[Opening Given data section]

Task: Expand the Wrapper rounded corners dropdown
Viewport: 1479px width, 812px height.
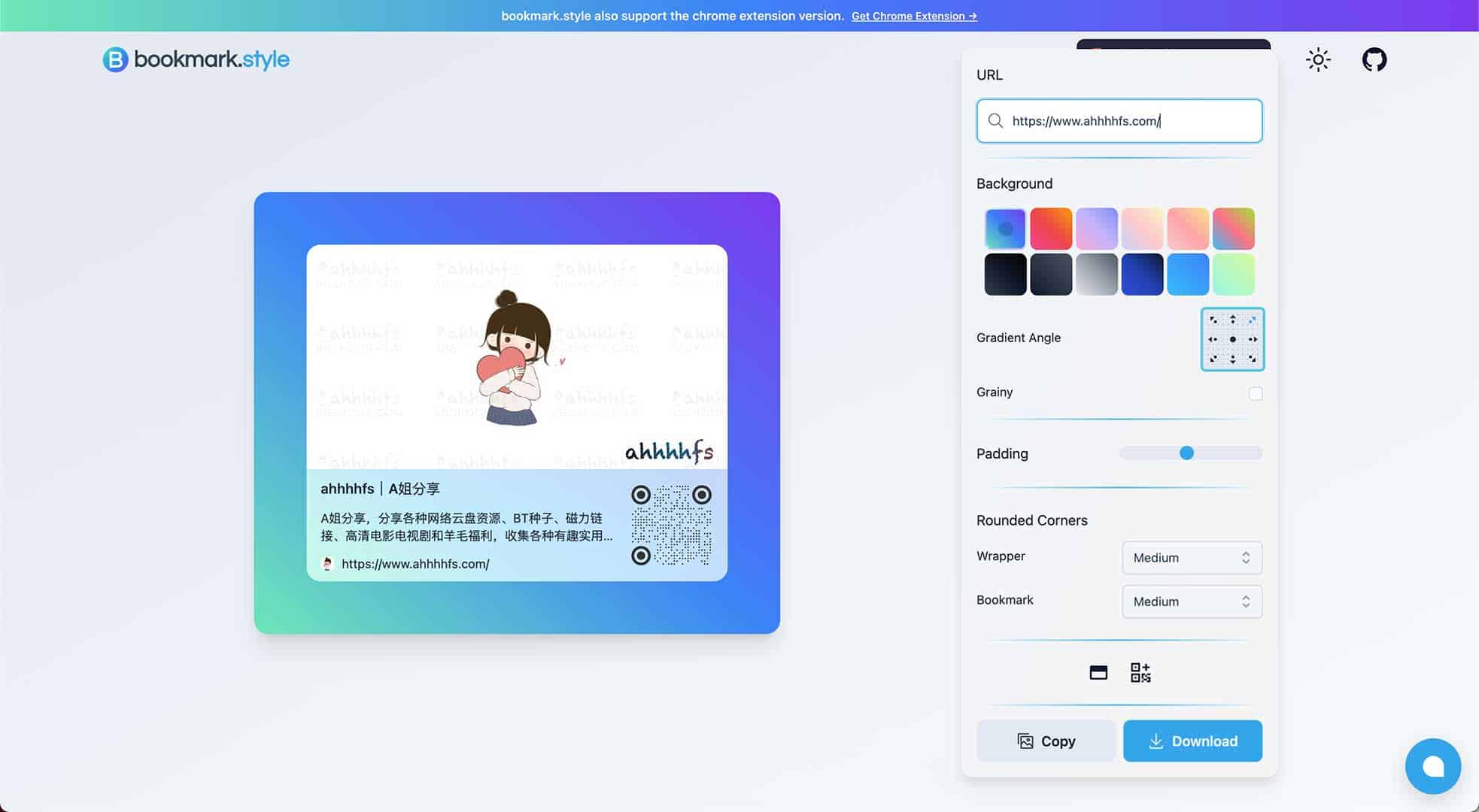Action: click(x=1191, y=557)
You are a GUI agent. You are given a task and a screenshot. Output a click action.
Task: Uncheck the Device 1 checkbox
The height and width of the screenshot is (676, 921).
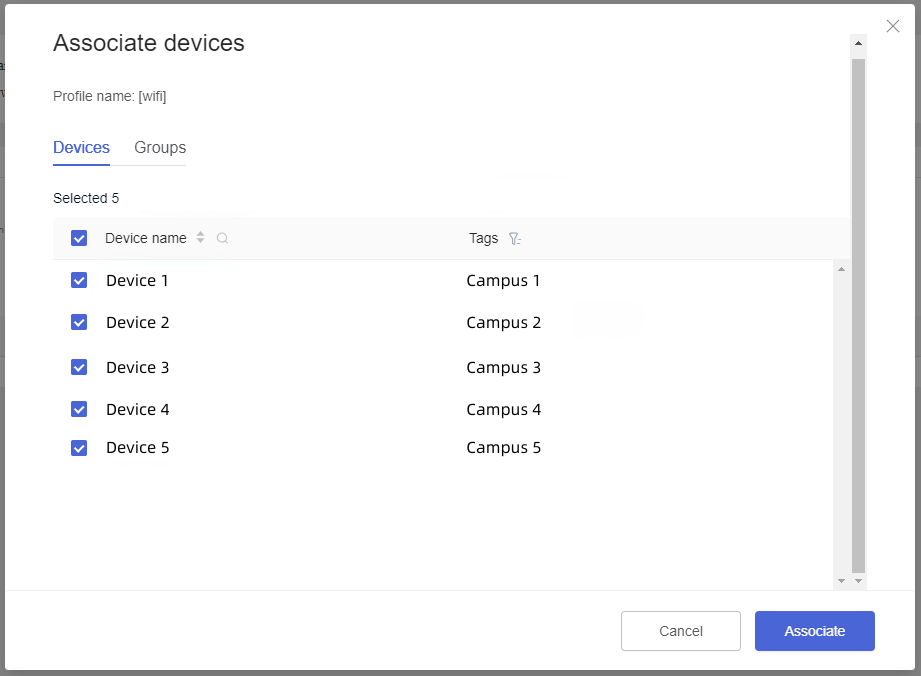click(x=79, y=281)
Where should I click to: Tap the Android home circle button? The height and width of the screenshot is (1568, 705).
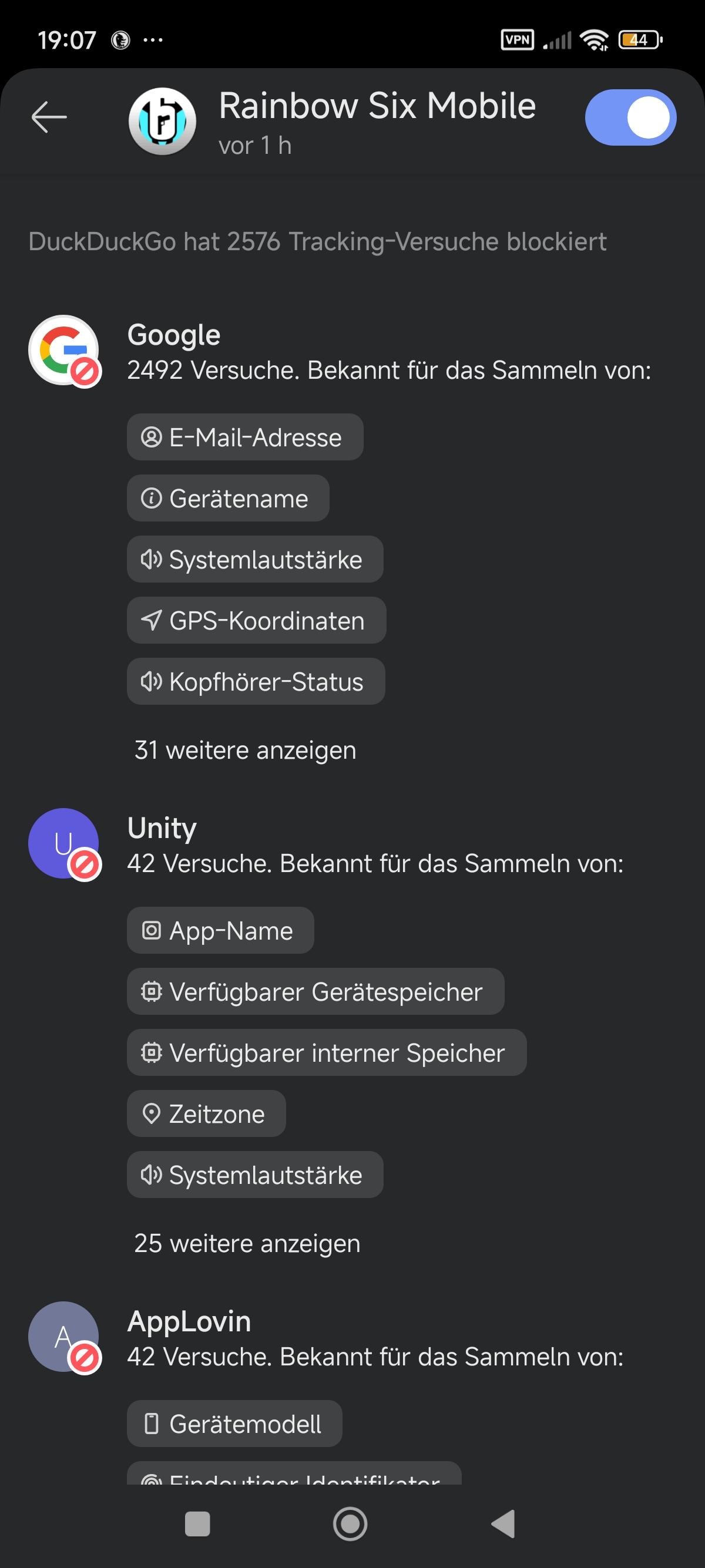(x=350, y=1524)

[Closing Given data section]

Task prompt: Reproduce the lines from the one holding "Viewport: 1479px width, 812px height." through the end of the entries above exactly, keeping both ends and dropping every picture.

Output for this task:
Viewport: 1479px width, 812px height.
Action: click(x=1191, y=557)
You are a GUI agent. You are given a task and a screenshot. Output a click action.
Task: Uncheck the Device 1 checkbox
The height and width of the screenshot is (676, 921).
click(x=79, y=281)
Where should I click to: Tap the Android home circle button? The height and width of the screenshot is (1568, 705).
(x=350, y=1524)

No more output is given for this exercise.